"The fact is any cleric--Catholic or Protestant--who molests a child to satisfy his own dark urges should be immediately dismissed and severely punished. Period. However, church leaders have gone blind to their responsibilities."
Jerry Falwell directed these remarks, published in 2002 by Baptist Press, mainly at Catholics, but Southern Baptists need to take a look at themselves.
Particularly in light of the Foley scandal, this would be an opportune time for the Southern Baptist Convention to get its own house in order and to institute accountability procedures for protecting kids against clergy predators. After all, as a group of religious leaders recently wrote in an open letter to House Speaker Dennis Hastert, "protecting children is a biblical responsibility."
Not long ago, 18 church and denominational leaders were informed of a substantiated report that a Southern Baptist minister had sexually abused a minor church girl, and yet the man was allowed to remain in ministry. These leaders were in four different states and at national headquarters.

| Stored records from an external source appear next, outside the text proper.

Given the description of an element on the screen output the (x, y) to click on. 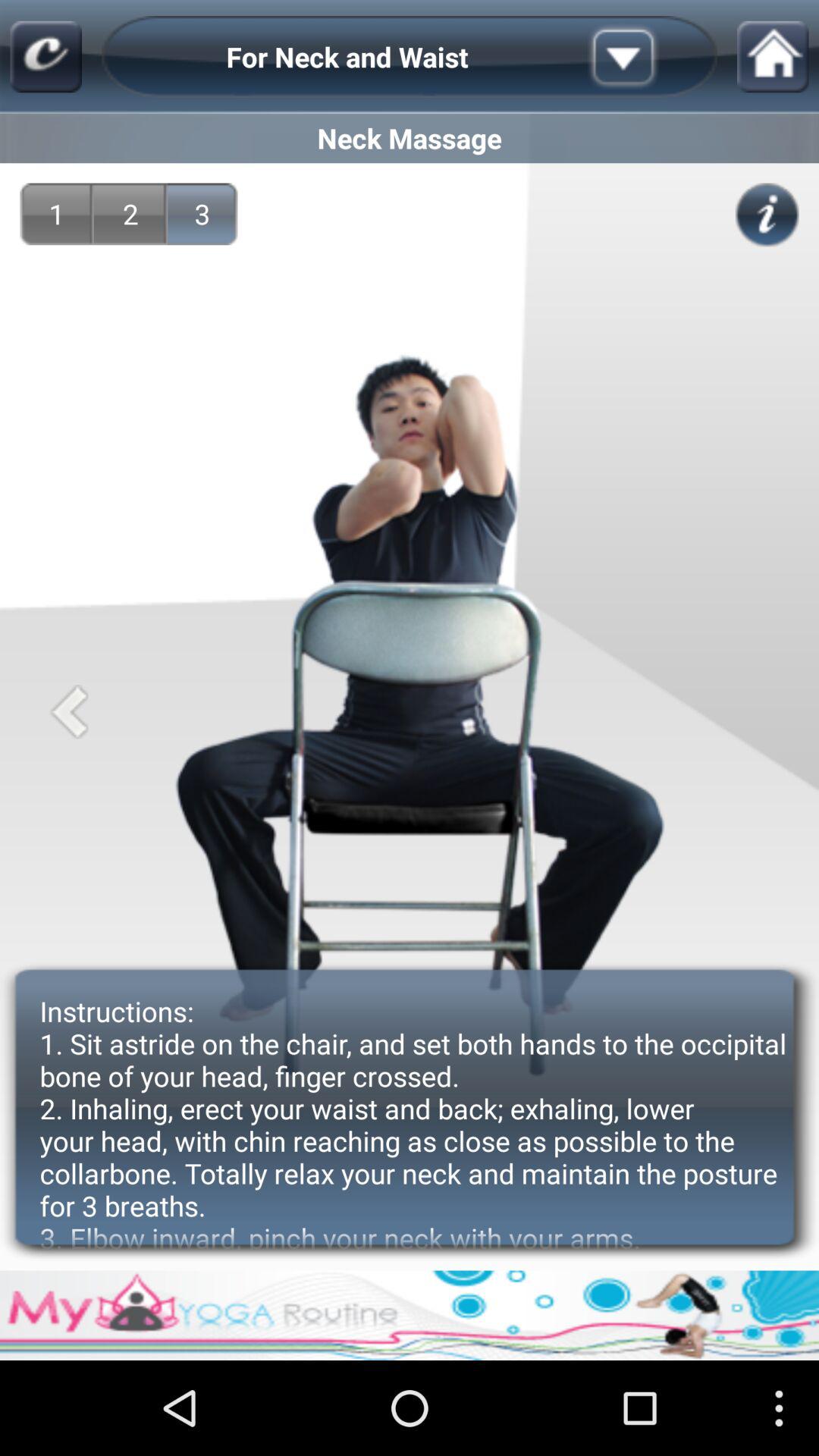
click item above the instructions 1 sit (767, 214)
Given the description of an element on the screen output the (x, y) to click on. 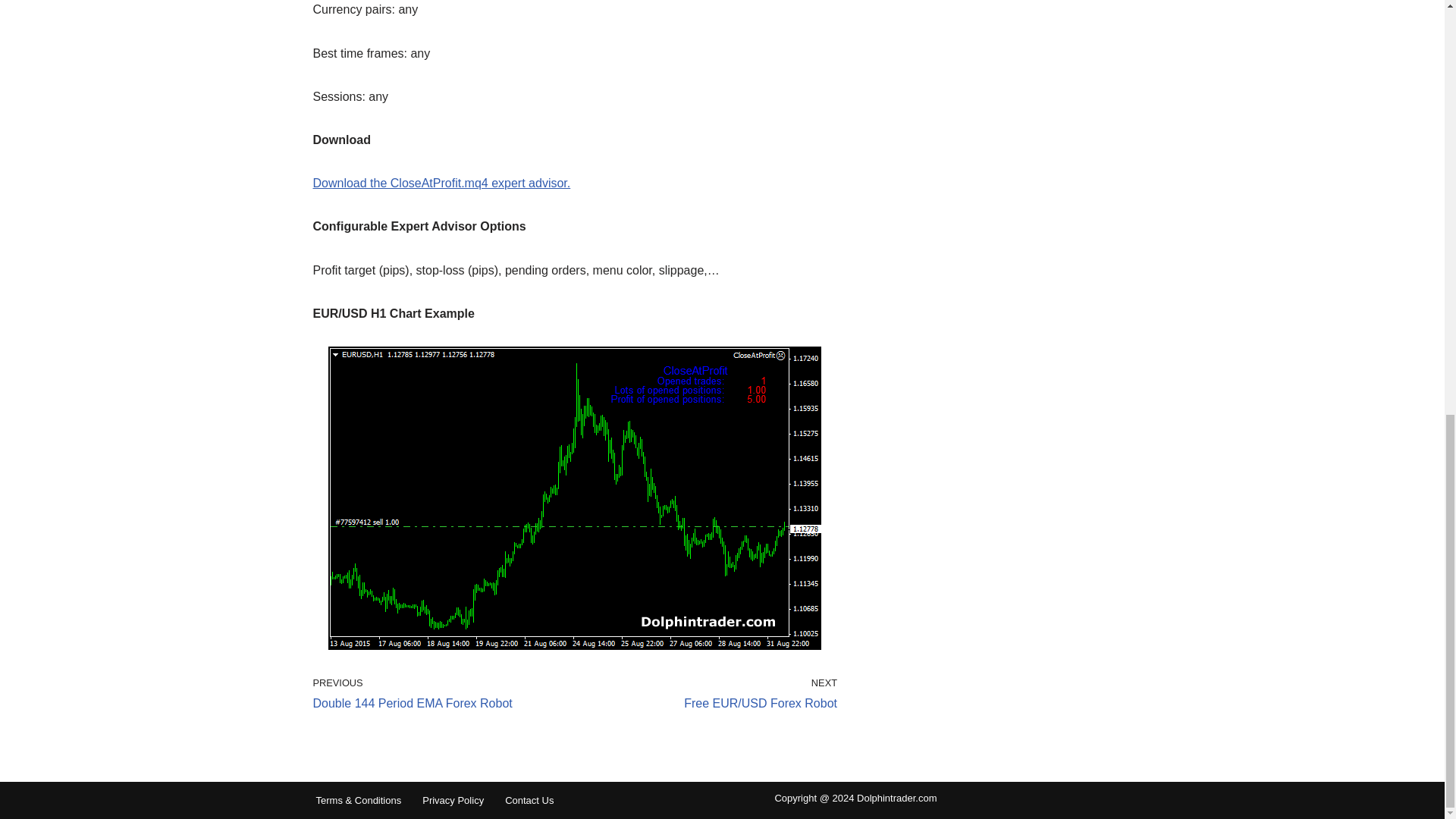
Download Now (441, 182)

Whatever the reasons--whether they were trying to avoid scandal or protect a colleague’s career--those leaders were "blind to their responsibilities."
Baptist scholars report that clergy sex abuse is as prevalent among Baptists as among Catholics. Yet this denomination has no procedures for tracking abusive clergy across state lines, for removing them from ministry, or for informing people in the pews.
The betrayal of trust is simply beyond reprehensible. As is the hypocrisy. These are the "family values" people and yet they're unwilling to police their ranks.